## [Tugas Anda]
Tuliskan kembali bagian berita tentang penghentian tes cepat Covid-19 di India mulai dari "Dewan mengirim tim" sampai dengan dan termasuk "dikutip India Today." tanpa mengubah satu kata pun.
╭─ Teks Sumber
REPUBLIKA.CO.ID, NEW DELHI - Dewan Penelitian Medis India menyarankan seluruh negara bagian di India untuk menghentikan penggunaan alat tes cepat atau rapid test Covid-19 dalam dua hari ke depan. Hal itu dikarenakan alat tes pada beberapa unitnya dinyatakan rusak.
Dewan mengirim tim untuk memvalidasi kit yang telah digunakan sehingga pihak dewan dapat menilai alat mana yang rusak, dan dapat melacaknya kembali ke pabrik. "Sampel positif menunjukkan terlalu banyak variasi dan perlu diselidiki," ujar Kepala Dewan Penelitian Medis India, Raman R Gangakhedkar dikutip CNN, Rabu (22/4).
Gangakhedkar mengatakan, di beberapa negara bagian keakuratan hasil uji sampel positif hanya enam persen, sedangkan yang lain adalah 71 persen. "Ini bukan hal yang baik, karena ketika variasi yang sangat besar terlihat, kita pelu selidiki. Penyakit hanya berusia 3,5 bulan sehingga smeua teknologi akan disempurnakan dari waktu ke waktu, tetapi kami tidak dapat mengabaikan semua ini," katanya dikutip India Today.
Selama dua hari ke depan, pihaknya akan mengirimkan delapan tim ahli di lapangan untuk memvalidasi hasil. "Oleh karena itu, semua negara diminta untuk tidak menggunakan alat uji cepat di lapangan selama dua hari ke depan," kata Gangakhedkar.
╰─
╭─ Catatan yang Disediakan
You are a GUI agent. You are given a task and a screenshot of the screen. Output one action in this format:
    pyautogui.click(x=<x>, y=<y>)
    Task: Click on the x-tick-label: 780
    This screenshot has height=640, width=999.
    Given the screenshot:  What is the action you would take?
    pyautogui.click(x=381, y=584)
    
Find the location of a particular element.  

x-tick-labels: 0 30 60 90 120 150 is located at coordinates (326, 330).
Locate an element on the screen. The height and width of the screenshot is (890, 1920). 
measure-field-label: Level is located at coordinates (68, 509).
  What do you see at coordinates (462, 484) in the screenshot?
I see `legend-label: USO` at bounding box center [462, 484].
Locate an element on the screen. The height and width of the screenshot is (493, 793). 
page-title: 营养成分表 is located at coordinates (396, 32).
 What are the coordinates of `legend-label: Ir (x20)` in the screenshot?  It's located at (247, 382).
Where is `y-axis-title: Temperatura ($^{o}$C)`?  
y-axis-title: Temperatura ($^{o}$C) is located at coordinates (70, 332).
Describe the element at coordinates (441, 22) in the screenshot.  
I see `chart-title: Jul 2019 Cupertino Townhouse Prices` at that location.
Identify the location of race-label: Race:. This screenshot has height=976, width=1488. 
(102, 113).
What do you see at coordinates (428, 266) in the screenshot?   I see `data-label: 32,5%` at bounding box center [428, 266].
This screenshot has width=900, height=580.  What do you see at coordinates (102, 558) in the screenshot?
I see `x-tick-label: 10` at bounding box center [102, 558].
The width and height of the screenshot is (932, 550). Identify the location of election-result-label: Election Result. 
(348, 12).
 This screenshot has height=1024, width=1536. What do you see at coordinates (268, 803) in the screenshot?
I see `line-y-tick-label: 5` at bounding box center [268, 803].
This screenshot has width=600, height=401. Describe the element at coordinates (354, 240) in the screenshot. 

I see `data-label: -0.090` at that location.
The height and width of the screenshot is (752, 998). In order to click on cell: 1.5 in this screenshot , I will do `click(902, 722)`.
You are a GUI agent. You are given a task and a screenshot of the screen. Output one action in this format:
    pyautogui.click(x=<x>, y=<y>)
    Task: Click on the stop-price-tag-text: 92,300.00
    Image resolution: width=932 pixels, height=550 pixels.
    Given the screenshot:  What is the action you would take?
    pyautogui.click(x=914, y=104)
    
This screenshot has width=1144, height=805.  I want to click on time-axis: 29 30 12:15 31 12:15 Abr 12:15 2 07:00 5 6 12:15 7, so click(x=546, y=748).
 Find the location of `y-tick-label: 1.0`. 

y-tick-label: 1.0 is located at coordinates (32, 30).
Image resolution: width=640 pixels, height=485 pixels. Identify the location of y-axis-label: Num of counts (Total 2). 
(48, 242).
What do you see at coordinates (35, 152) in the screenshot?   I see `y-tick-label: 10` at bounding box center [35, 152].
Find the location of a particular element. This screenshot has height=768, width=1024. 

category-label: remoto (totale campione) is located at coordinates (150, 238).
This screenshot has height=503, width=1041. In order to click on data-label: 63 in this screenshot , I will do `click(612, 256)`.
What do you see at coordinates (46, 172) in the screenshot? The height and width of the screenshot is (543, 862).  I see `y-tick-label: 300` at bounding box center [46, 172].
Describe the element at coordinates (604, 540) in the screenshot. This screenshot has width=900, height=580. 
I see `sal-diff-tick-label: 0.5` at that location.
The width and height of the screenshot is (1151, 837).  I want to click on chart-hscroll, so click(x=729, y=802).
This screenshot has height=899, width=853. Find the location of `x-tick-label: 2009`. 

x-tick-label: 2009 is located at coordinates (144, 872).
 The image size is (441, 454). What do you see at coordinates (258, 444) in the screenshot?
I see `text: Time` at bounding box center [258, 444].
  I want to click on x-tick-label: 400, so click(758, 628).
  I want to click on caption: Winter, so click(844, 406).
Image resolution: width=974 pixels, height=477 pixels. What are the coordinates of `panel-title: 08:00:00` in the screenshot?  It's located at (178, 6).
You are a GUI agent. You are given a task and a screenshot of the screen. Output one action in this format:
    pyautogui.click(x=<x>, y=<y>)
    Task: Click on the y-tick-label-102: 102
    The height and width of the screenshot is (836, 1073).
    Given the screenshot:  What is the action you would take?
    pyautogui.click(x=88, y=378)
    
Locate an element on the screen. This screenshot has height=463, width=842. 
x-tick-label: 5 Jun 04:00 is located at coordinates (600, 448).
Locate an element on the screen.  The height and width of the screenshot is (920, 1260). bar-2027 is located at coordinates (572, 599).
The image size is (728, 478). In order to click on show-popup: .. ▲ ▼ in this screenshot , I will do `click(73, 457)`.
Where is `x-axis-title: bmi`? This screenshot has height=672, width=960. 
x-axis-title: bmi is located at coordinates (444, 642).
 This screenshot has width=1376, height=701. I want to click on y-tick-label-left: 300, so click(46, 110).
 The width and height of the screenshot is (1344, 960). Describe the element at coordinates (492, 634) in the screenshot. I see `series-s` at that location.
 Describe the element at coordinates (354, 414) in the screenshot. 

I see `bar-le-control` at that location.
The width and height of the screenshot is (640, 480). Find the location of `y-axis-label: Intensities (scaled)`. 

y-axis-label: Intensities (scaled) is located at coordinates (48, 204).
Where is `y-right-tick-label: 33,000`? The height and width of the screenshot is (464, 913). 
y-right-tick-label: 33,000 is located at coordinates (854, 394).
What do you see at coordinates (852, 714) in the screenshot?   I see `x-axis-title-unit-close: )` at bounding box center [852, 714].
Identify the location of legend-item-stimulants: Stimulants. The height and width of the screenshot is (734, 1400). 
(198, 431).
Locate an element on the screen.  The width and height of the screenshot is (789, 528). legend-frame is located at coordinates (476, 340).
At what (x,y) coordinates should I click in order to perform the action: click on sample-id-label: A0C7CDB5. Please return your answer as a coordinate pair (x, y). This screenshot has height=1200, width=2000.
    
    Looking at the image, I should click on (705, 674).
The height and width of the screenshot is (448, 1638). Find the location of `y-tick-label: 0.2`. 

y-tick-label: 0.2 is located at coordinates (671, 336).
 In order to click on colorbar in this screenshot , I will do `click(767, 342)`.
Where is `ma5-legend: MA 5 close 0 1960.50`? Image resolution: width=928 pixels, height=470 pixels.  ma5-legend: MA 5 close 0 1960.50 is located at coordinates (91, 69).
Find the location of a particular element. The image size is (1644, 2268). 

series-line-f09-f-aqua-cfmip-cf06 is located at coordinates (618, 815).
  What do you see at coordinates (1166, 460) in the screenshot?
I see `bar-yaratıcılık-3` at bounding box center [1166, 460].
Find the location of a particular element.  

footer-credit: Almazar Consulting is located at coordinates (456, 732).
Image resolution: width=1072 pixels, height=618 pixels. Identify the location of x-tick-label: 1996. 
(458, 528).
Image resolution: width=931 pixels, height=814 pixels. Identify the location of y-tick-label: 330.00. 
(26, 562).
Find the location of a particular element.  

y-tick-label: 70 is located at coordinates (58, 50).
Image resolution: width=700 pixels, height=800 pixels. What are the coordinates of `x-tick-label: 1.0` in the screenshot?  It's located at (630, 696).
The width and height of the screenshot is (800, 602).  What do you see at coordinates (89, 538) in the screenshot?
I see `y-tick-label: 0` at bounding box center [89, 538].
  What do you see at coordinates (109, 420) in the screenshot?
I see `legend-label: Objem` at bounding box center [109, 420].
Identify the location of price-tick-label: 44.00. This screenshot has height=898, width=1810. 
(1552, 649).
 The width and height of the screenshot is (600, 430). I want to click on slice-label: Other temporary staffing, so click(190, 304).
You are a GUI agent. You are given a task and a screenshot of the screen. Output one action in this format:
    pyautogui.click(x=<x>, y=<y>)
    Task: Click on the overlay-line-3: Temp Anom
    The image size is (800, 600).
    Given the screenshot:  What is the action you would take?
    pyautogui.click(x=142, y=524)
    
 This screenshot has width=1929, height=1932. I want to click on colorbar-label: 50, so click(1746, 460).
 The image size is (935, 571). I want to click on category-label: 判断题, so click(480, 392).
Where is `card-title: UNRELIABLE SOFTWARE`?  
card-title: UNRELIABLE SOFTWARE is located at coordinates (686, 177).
╰─
## [Hasil]
Dewan mengirim tim untuk memvalidasi kit yang telah digunakan sehingga pihak dewan dapat menilai alat mana yang rusak, dan dapat melacaknya kembali ke pabrik. "Sampel positif menunjukkan terlalu banyak variasi dan perlu diselidiki," ujar Kepala Dewan Penelitian Medis India, Raman R Gangakhedkar dikutip CNN, Rabu (22/4).
Gangakhedkar mengatakan, di beberapa negara bagian keakuratan hasil uji sampel positif hanya enam persen, sedangkan yang lain adalah 71 persen. "Ini bukan hal yang baik, karena ketika variasi yang sangat besar terlihat, kita pelu selidiki. Penyakit hanya berusia 3,5 bulan sehingga smeua teknologi akan disempurnakan dari waktu ke waktu, tetapi kami tidak dapat mengabaikan semua ini," katanya dikutip India Today.